Copy, exactly and without additions, every line in the records below from the one holding "Where should I" through the one holding "Given: Open the camera icon in message bar", both ends included.

[[ SOURCE DATA, beginning ]]

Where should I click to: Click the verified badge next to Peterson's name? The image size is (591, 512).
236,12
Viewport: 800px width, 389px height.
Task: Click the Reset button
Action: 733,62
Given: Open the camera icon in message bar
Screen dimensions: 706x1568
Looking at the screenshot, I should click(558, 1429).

[[ SOURCE DATA, end ]]
[[ SOURCE DATA, beginning ]]

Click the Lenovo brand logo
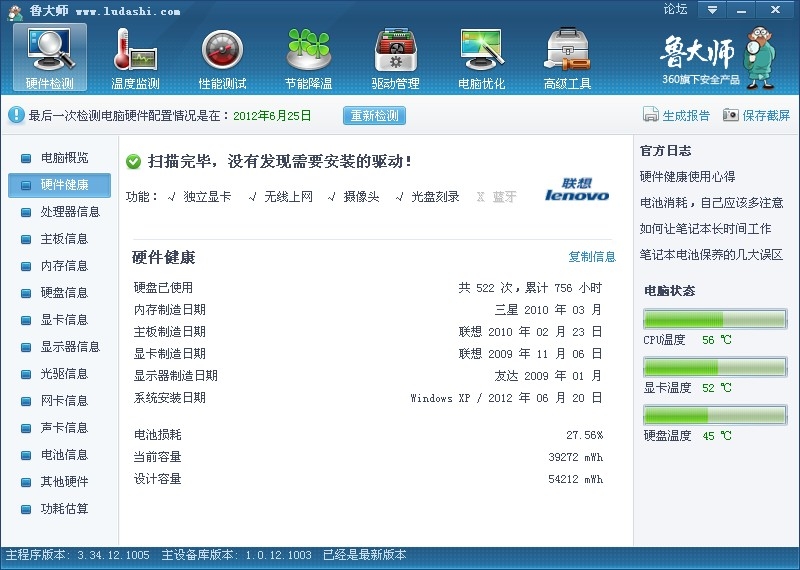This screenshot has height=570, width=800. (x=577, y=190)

[[ SOURCE DATA, end ]]

*EXERCISE ANSWER*.
Where should I click to: Click the verified badge next to Peterson's name? The image size is (591, 512).
236,12
Viewport: 800px width, 389px height.
Task: Click the Reset button
Action: 733,62
Given: Open the camera icon in message bar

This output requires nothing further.